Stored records

--------------------------------------------------

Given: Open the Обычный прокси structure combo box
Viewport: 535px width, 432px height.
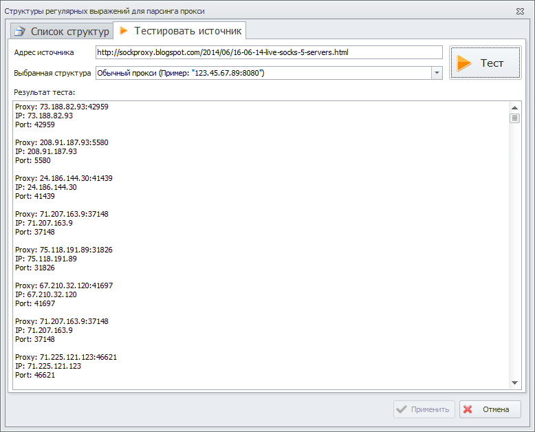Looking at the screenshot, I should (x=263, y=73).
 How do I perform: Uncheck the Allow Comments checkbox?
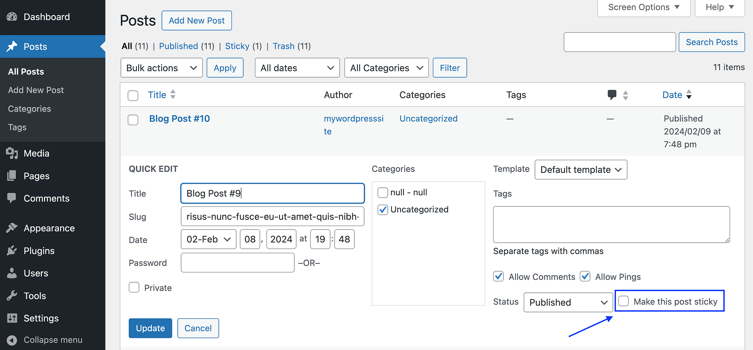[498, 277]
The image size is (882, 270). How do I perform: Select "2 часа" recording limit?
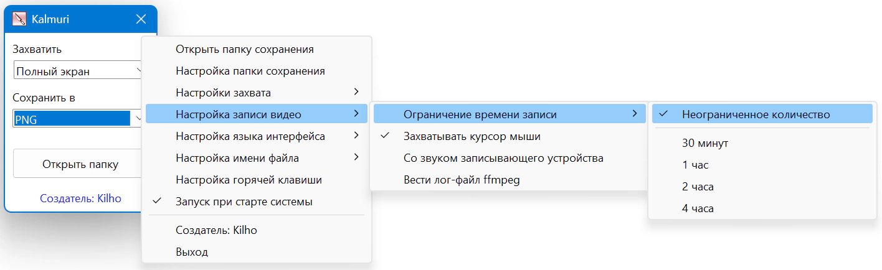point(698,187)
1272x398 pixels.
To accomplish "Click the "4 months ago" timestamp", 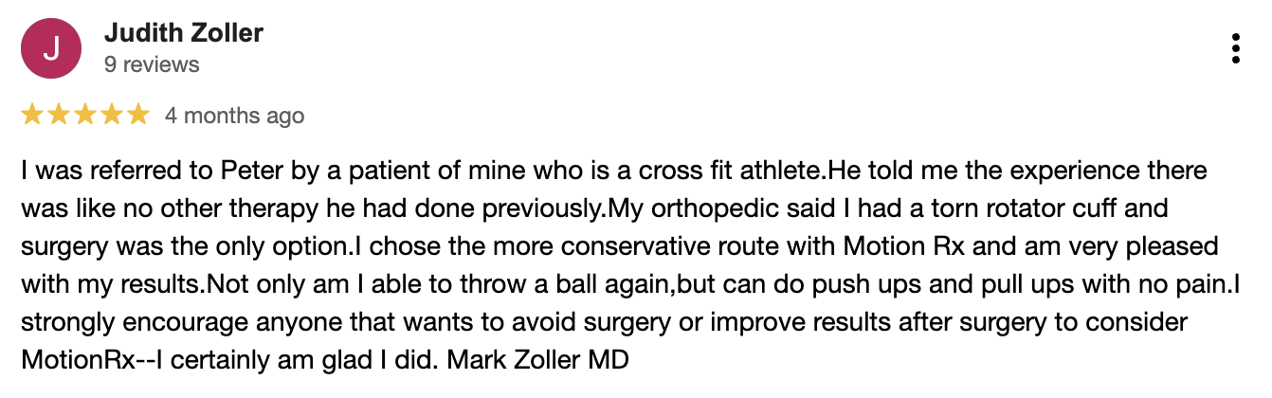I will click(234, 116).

--------------------------------------------------

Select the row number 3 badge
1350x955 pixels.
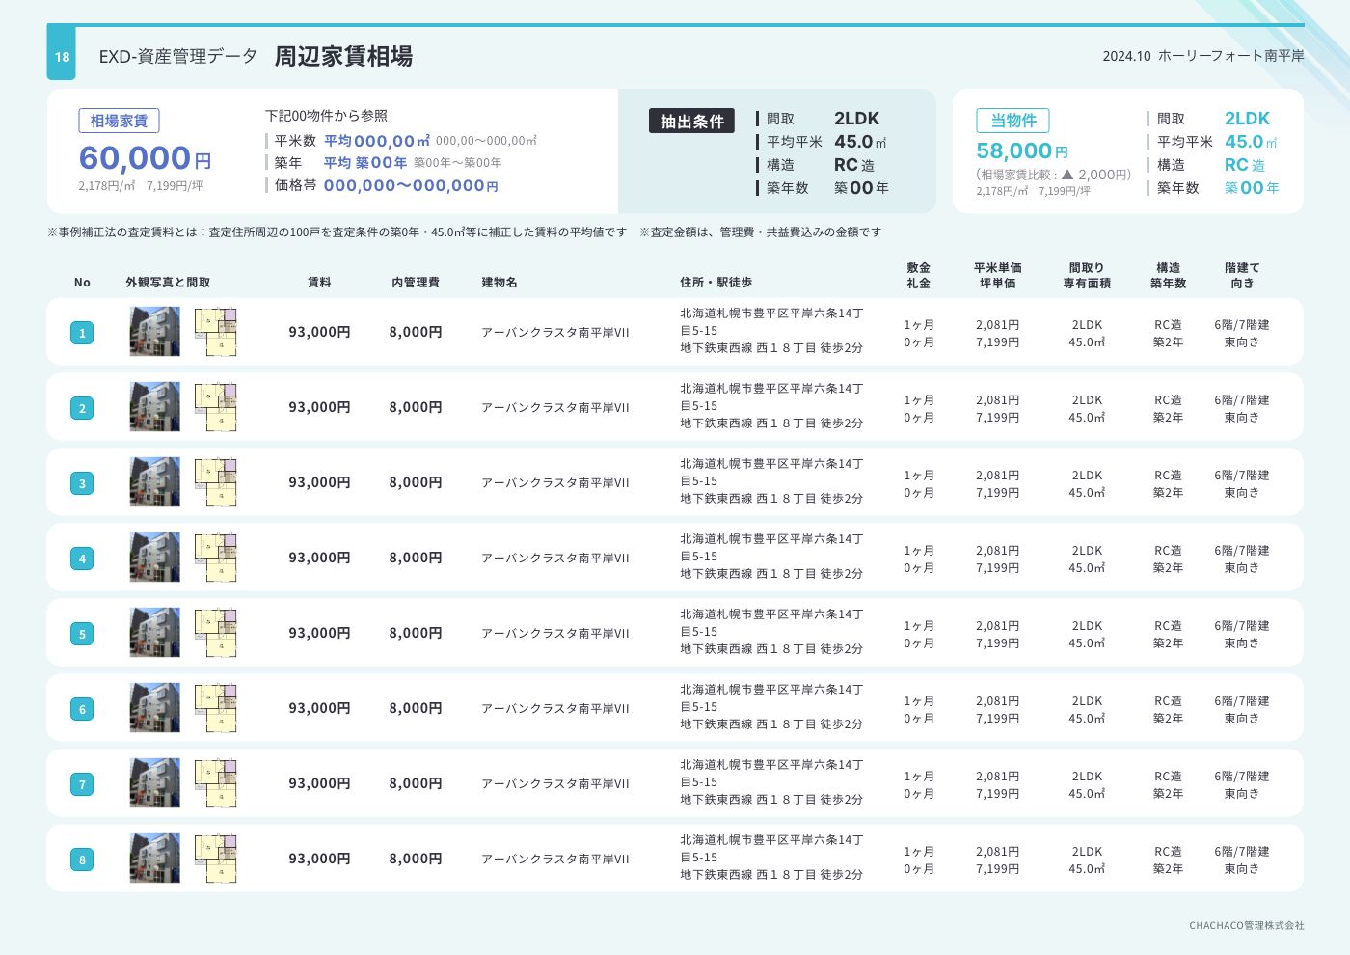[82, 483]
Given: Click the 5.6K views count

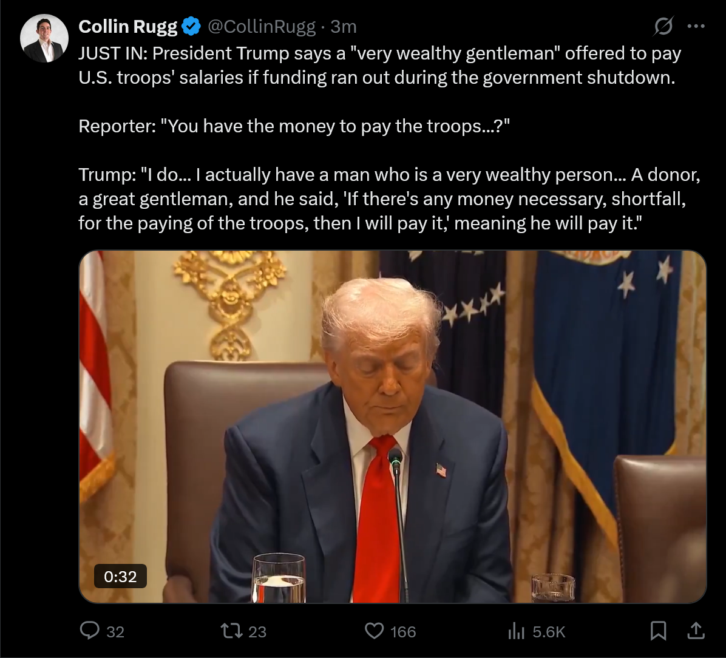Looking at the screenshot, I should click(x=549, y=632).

--------------------------------------------------

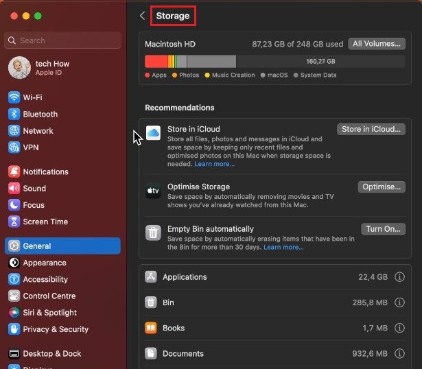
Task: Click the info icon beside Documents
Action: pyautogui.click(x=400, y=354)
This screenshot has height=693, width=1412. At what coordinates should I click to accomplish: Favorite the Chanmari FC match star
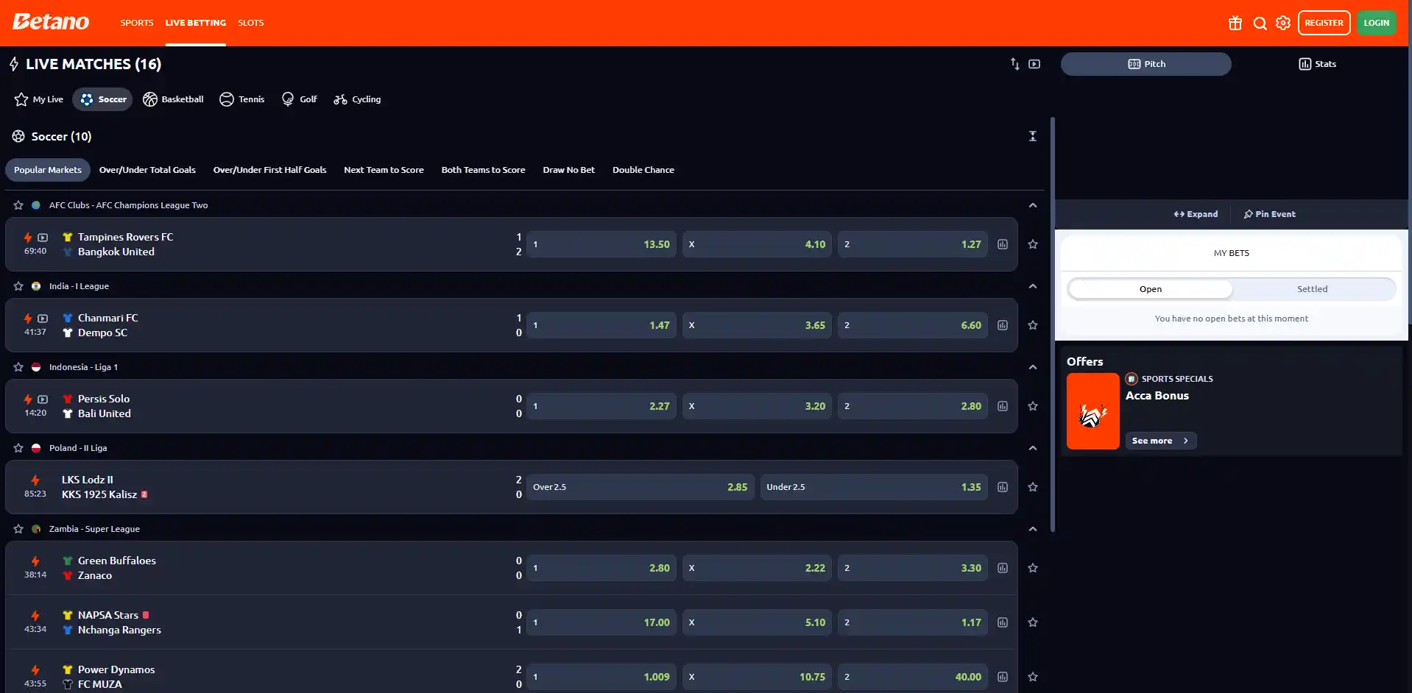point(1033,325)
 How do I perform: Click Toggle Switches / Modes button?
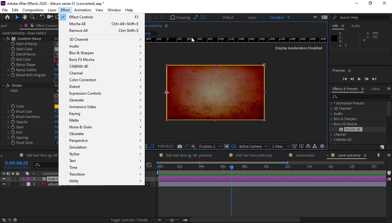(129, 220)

--------------------------------------------------

ASSIGNMENT – Reproduce the data above exactly, but only from the line containing "Given: Open the" through the line containing "1272x398 pixels.". Omit all pictures.

OUTPUT OF THE EXERCISE –
Given: Open the Обычный прокси structure combo box
Viewport: 535px width, 432px height.
Looking at the screenshot, I should (x=263, y=73).
 How do I perform: Uncheck the Allow Comments checkbox?
[498, 277]
The image size is (882, 270). How do I perform: Select "2 часа" recording limit?
point(698,187)
1272x398 pixels.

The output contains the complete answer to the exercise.